• DOCUMENT TEXT:
Looks sharp! The color contrast if perfect, and lug to lug fits well. I wanted one of the others, tried it on, and didn't vibe with it. Gonna have to try this one! Enjoy it 

Sent from my iPhone using Tapatalk


----------



## thenameisnando

Rocknrollwatches said:


> Looks sharp! The color contrast if perfect, and lug to lug fits well. I wanted one of the others, tried it on, and didn't vibe with it. Gonna have to try this one! Enjoy it
> 
> Sent from my iPhone using Tapatalk


thank you! which ones did you try on?


----------



## TAG Fan

Hamilton once again manages to out do more esteemed brands within and outside the Swatch Group. The most value for money brand delivers again with the perfectly sized chronograph that feels light on wrist and wears really well. I am thrilled to have this timepiece in my collection.


----------



## Rbird7282

Put mine on a mesh bracelet today









Sent from my iPhone using Tapatalk


----------



## drunken monkey

That 40mm looks perfect.
Any profile shots?

The "ufo" side of the regular model is one of its best features; how does it translate in/to the chronograph?


----------



## stockae92

the 40mm looks very well executed, the proportion of the dial layout looks great.

I don't usually like 30 min chrono, but I am putting this one on my short wish list


----------



## DMGoldie

What a great looking watch! It's been on my list since the release. Where did you purchase it?


----------



## thenameisnando

DMGoldie said:


> What a great looking watch! It's been on my list since the release. Where did you purchase it?


I purchased directly from the Hamilton online shop. Hodinkee appears to also have it but was recently sold out. You do get an extra year warranty with Hodinkee I learned after haha

Sent from my iPhone using Tapatalk


----------



## gopurdue999

I saw one this week at Topper in Burlingame. It was really nice, one of the best watches in the store.


----------



## abccoin

I need to find a place to see this in person near NYC...always thought the regular intramatic (non chrono) should have been offered at 40mm (in addition or in place of the 42mm version which didn't fit the style of watch).


----------



## Davemcc

abccoin said:


> I need to find a place to see this in person near NYC...always thought the regular intramatic (non chrono) should have been offered at 40mm (in addition or in place of the 42mm version which didn't fit the style of watch).


38mm and 42mm seems a pretty decent spread to accommodate most wrist sizes. It's still better than Rado's 37mm and 45mm Captain Cook options.


----------



## R.Squire

Davemcc said:


> abccoin said:
> 
> 
> 
> I need to find a place to see this in person near NYC...always thought the regular intramatic (non chrono) should have been offered at 40mm (in addition or in place of the 42mm version which didn't fit the style of watch).

• DATASET EXCERPT:
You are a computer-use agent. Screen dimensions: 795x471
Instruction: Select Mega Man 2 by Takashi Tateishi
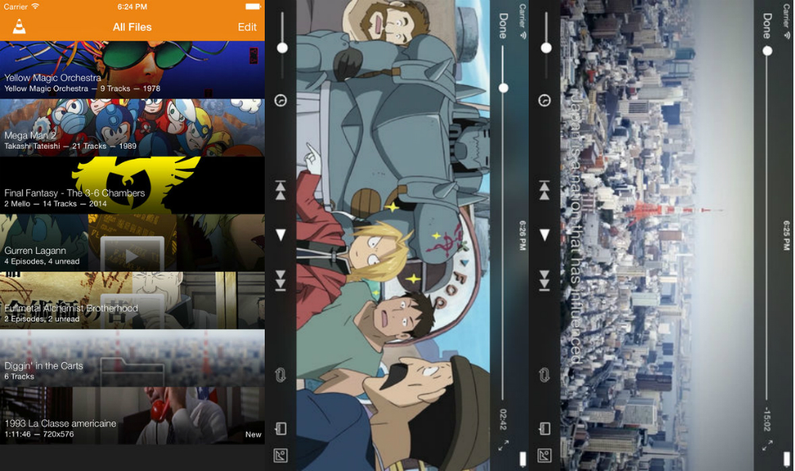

• TO DO:
1. From the forum thread above, list every distinct watch size given in millimeters.
2. Answer the following from the forum thread, one per line:
(a) From where did thenameisnando purchase the watch?
(b) Where did gopurdue999 see one this week?
(c) What did Rbird7282 put the watch on?

• SOLUTIONS BELOW:
1.
40mm
42mm
38mm
37mm
45mm

2.
(a) Directly from the Hamilton online shop.
(b) At Topper in Burlingame.
(c) A mesh bracelet.